A possible mechanism for the enhanced toxicity of beta-amyloid protofibrils in Alzheimer's disease

Abstract

The amyloid-beta peptide (Aβ) is a driver of Alzheimer's disease (AD). Aβ monomers can aggregate and form larger soluble (oligomers/protofibrils) and insoluble (fibrils) forms. There is evidence that Aβ protofibrils are the most toxic form, but the reasons are not known. Consistent with a critical role for this form of Aβ in AD, a recently FDA-approved therapeutic antibody targeted against protofibrils, lecanemab, slows the progression of AD in patients. The plasma contact system, which can promote coagulation and inflammation, has been implicated in AD pathogenesis. This system is activated by Aβ which could lead to vascular and inflammatory pathologies associated with AD. We show here that the contact system is preferentially activated by protofibrils of Aβ. Aβ protofibrils bind to coagulation factor XII and high molecular weight kininogen and accelerate the activation of the system. Furthermore, lecanemab blocks Aβ protofibril activation of the contact system. This work provides a possible mechanism for Aβ protofibril toxicity in AD and why lecanemab is therapeutically effective.

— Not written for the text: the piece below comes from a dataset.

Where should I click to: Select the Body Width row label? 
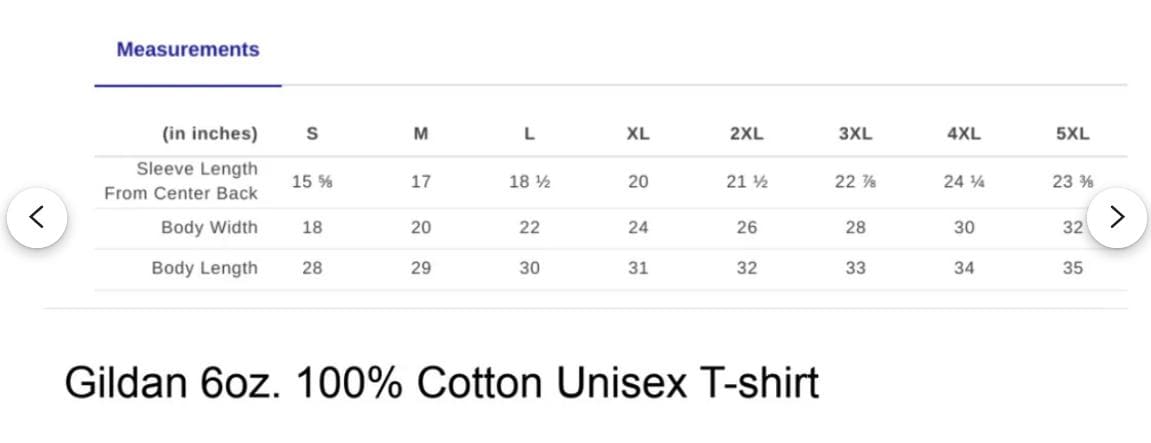[209, 228]
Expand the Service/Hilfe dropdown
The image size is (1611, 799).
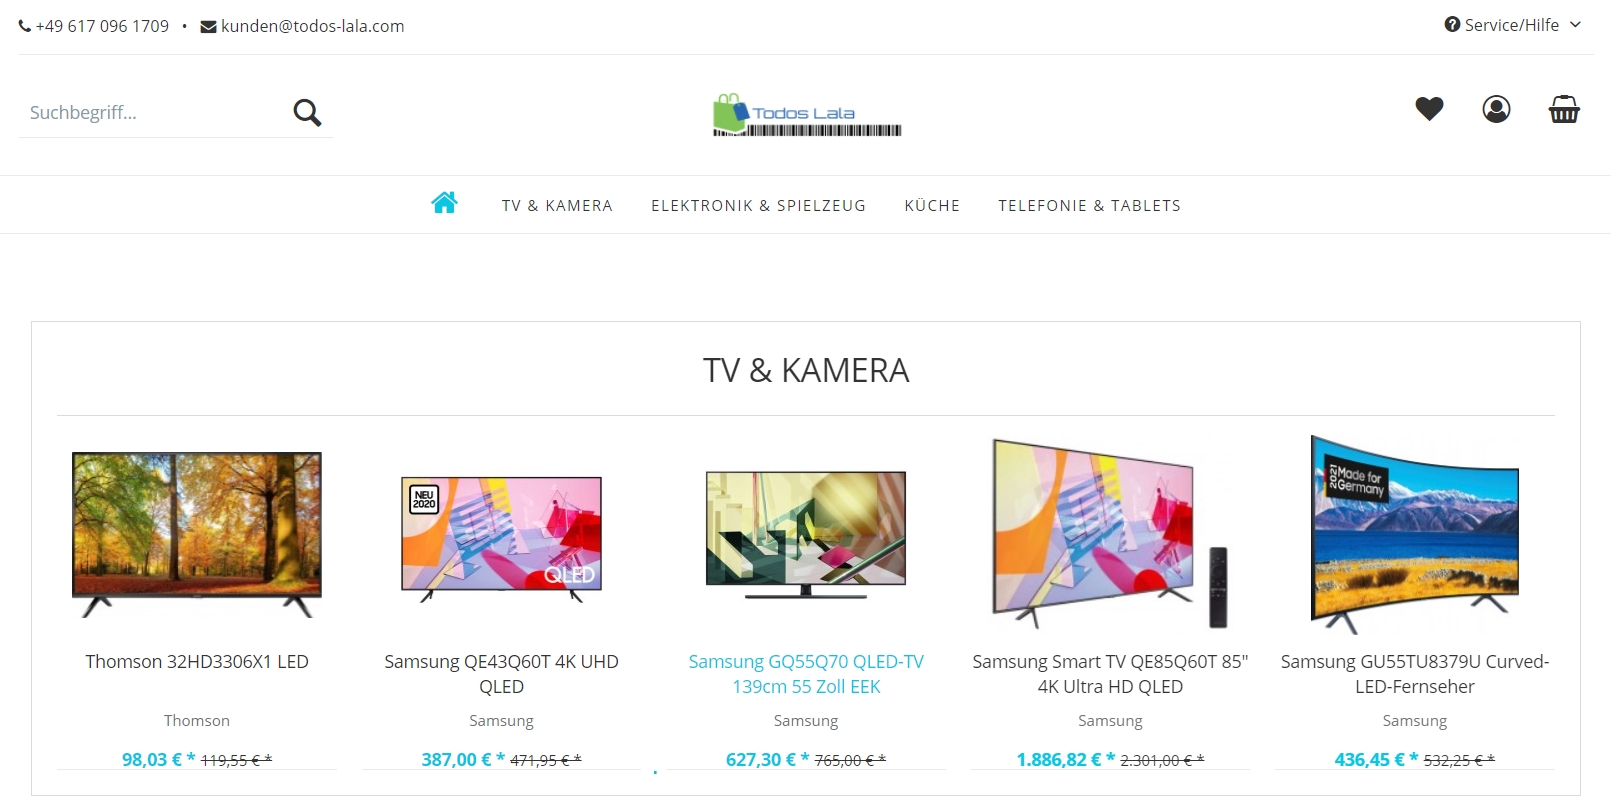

Keywords: Alzheimer’s; beta-amyloid; coagulation.

Fig. 1.

Aβ protofibrils are the most effective activators of the contact system in human plasma compared to other forms of Aβ. (A) Electron micrographs of various Aβ42 species. (Scale bar, 200 nm.) (B) Aβ42 was incubated with human plasma, and Western blots were run under reducing conditions. FXII activation was determined using an antibody that detects the activated form, FXIIa. PK activation was determined by the presence of PKa/inhibitor complexes that only form with activated PK. Aβ protofibrils induced complete HK cleavage and activation of FXII and PK. Transferrin (TRF) was a loading control. (C–E) Quantitation of Western blots. Aβ fibrils induced some contact system activation but significantly less than that of Aβ protofibrils. Aβ monomers and small oligomers did not induce contact system activation. AU, arbitrary units. (F) FXIIa and (G) PKa activities were measured by chromogenic assays. (H) Bradykinin levels were measured by ELISA. (I) Clotting time was determined in normal human plasma. Results are representative of three independent experiments. Data were analyzed by one-way ANOVA with Tukey’s multiple comparisons analysis and are denoted as mean ± SEM. *P ≤ 0.05, **P ≤ 0.01, ****P ≤ 0.0001. (J) Binding of biotinylated human HK (B-HK) to Aβ was assessed by ELISA. Binding constants were as follows: Aβ protofibrils/HK, K_D = 1.3 nM; Aβ fibrils/HK, K_D ~ 268 nM. Other binding interactions were too weak to be measured. (K) Aβ42 protofibrils pulled down FXII and HK in human plasma, but minimal to no FXII or HK was pulled down with other Aβ species. Transferrin (TRF) was used as a negative control.

Fig. 2.

Lecanemab prevents Aβ protofibrils from activating the contact system in normal human plasma. Plasma was incubated with or without Aβ42 protofibrils in the presence of vehicle, lecanemab, human IgG control (Hu-IgG), or G2-11, another anti-Aβ antibody. Analyses as in Fig. 1. (A) Contact system activation was examined by Western blotting. (B–D) Quantitation of Western blots. AU, arbitrary units. (E and F) Activity assays for FXIIa and PKa. (G) Bradykinin levels. (H) Analysis of proteins bound to biotinylated Aβ42. Both FXII and HK bound to Aβ42, which was blocked by lecanemab but not by human control IgG. TRF was used as a negative control. Results are representative of three independent experiments in A–G and four independent experiments in H. (I) Intrinsic clotting. n = 8/group. Lecanemab blocked Aβ-induced accelerated clotting. Data were analyzed by one-way ANOVA with Tukey’s multiple comparisons test and are denoted as mean ± SEM. **P ≤ 0.01, ***P ≤ 0.001, ****P ≤ 0.0001.